- _Extract to read_:
************

Robert Hii is the editor of the Certified Sustainable Palm Oil (CSPO) Watch and a commentator on sustainability and nature conservation for publications such as National Geographic, Global Policy and Huffington Post

16 Dec 2021

Days after COP26, where more than 100-world leaders committed to reverse deforestation, the EU published its long-awaited proposal to help reduce the deforestation footprint of its citizens. This is a crucial commitment since the European Union is responsible for a hefty 16% of global deforestation linked to its imported goods. Moving millions of EU citizens to vote in favour of a new legislation to ensure that the products they consume do not cause deforestation.

The proposal puts the onus on companies to prove that commodities: soy, beef, cocoa, palm oil, coffee and wood products are not a cause of deforestation. To that end, the EU will seek to establish a benchmarking system to help companies identify low, standard, and high-risk areas when sourcing products for EU consumption.

For some, the regulation is seen as major step forward. According to EU Environment Commissioner Virginijus Sinkevičius, the EU proposal is a ‘ground-breaking’ one. Environmental groups have however criticised the proposal, warning that is has too many loopholes.

NGO criticism of EU Regulation on Deforestation

The WWF and Greenpeace objected to the exclusion of non-forest ecosystems in the proposal. According to them, this results in valuable ecosystems such as savannahs in the Brazilian Cerrado and the wetlands of the Pantanal which continue to be exploited by the soy and cattle industries. WWF’s concerns extended to the “inclusion of a human rights element in the proposal [being] too limited, therefore not effectively protecting the rights of indigenous peoples and local communities”.

FERN went even further, adding that the regulation might clean EU supply chains but that it would do little to stop deforestation because the commodities could still be sold elsewhere. FERN’s argument is that what the EU really needs to do is to assist forested countries and help tackle the root causes of deforestation such as “poor forest governance and unclear land tenure”.

************

- _Record extracts_:
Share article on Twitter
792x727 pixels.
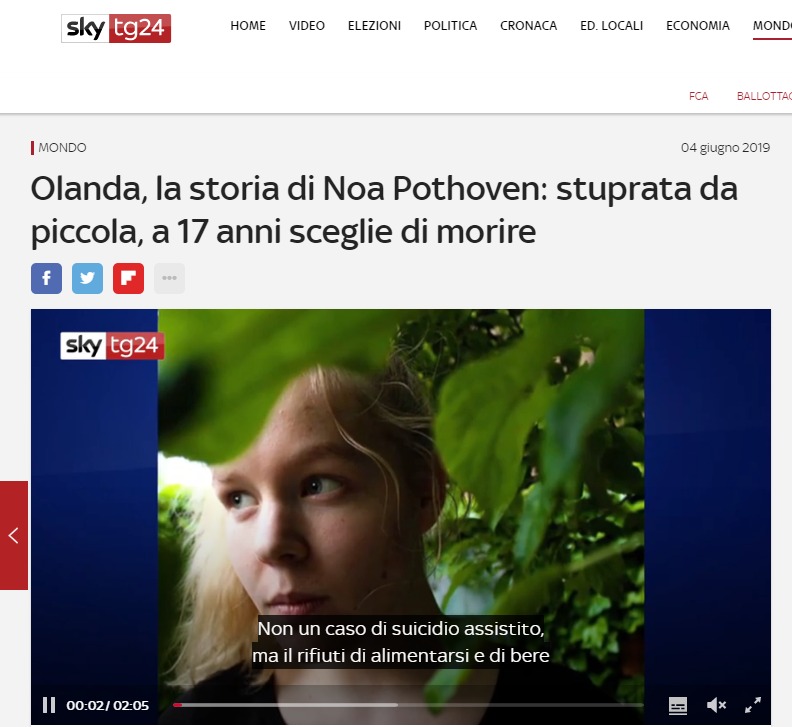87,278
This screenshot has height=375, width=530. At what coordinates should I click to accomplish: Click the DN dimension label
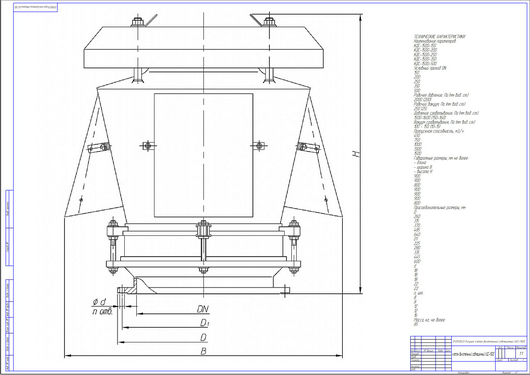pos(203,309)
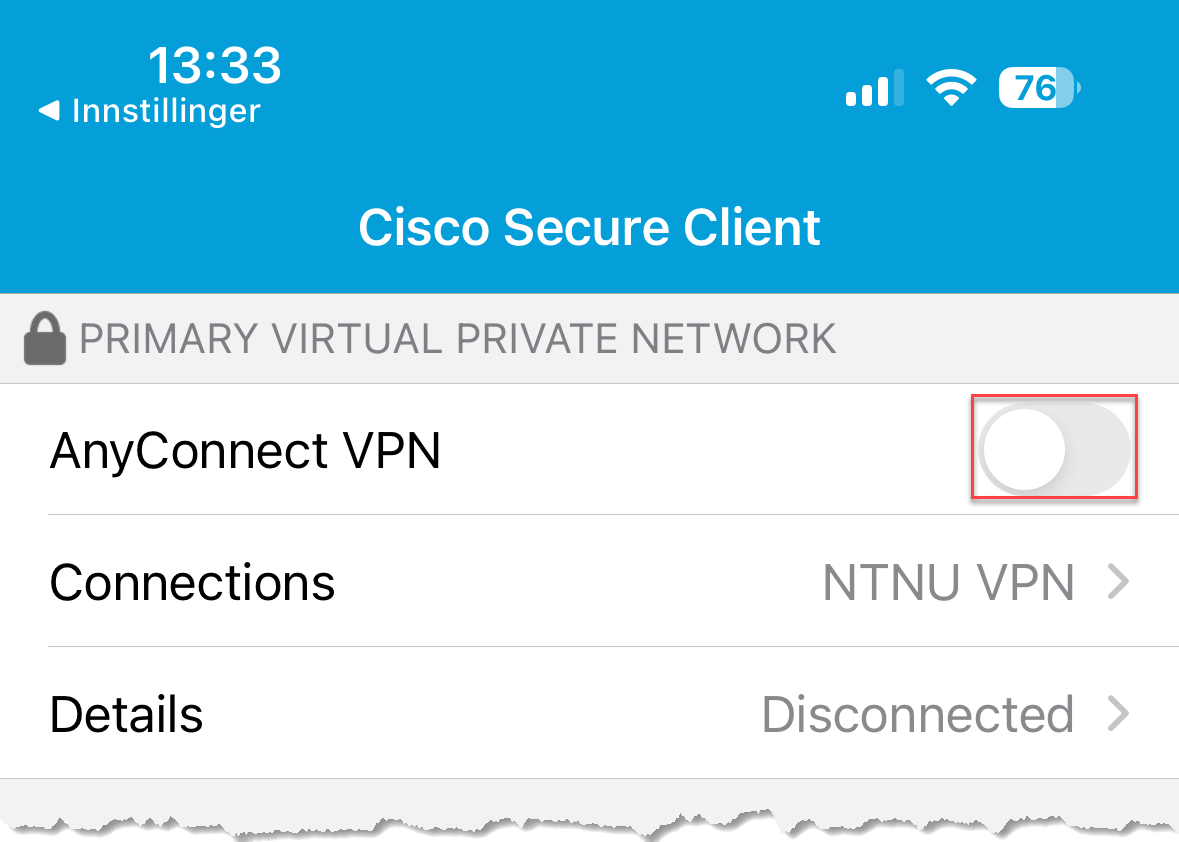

************

- _What is asked_:
a. Answer these questions using the text on the EU deforestation proposal, one answer per line:
(i) What share of global deforestation linked to its imported goods is the European Union responsible for?
(ii) Which commodities must companies prove are not a cause of deforestation?
(iii) Which two ecosystems in Brazil do WWF and Greenpeace name as still being exploited?
b. In the text on the EU deforestation proposal, rewrite the paragraph beginning "The proposal puts the onus" as a short list of its main points.
c. According to the text on the EU deforestation proposal, why does FERN think the regulation would do little to stop deforestation? Answer in one to three sentences.

- _Exercise answers_:
a.
(i) 16%
(ii) Soy, beef, cocoa, palm oil, coffee and wood products
(iii) The savannahs of the Brazilian Cerrado and the wetlands of the Pantanal

b.
- Companies must prove that their commodities do not cause deforestation.
- The commodities covered are soy, beef, cocoa, palm oil, coffee and wood products.
- The EU will set up a benchmarking system that rates sourcing areas as low, standard or high risk.

c. FERN says the regulation might clean up EU supply chains, but the commodities could still be sold elsewhere. It argues that the EU should instead help forested countries tackle root causes such as poor forest governance and unclear land tenure.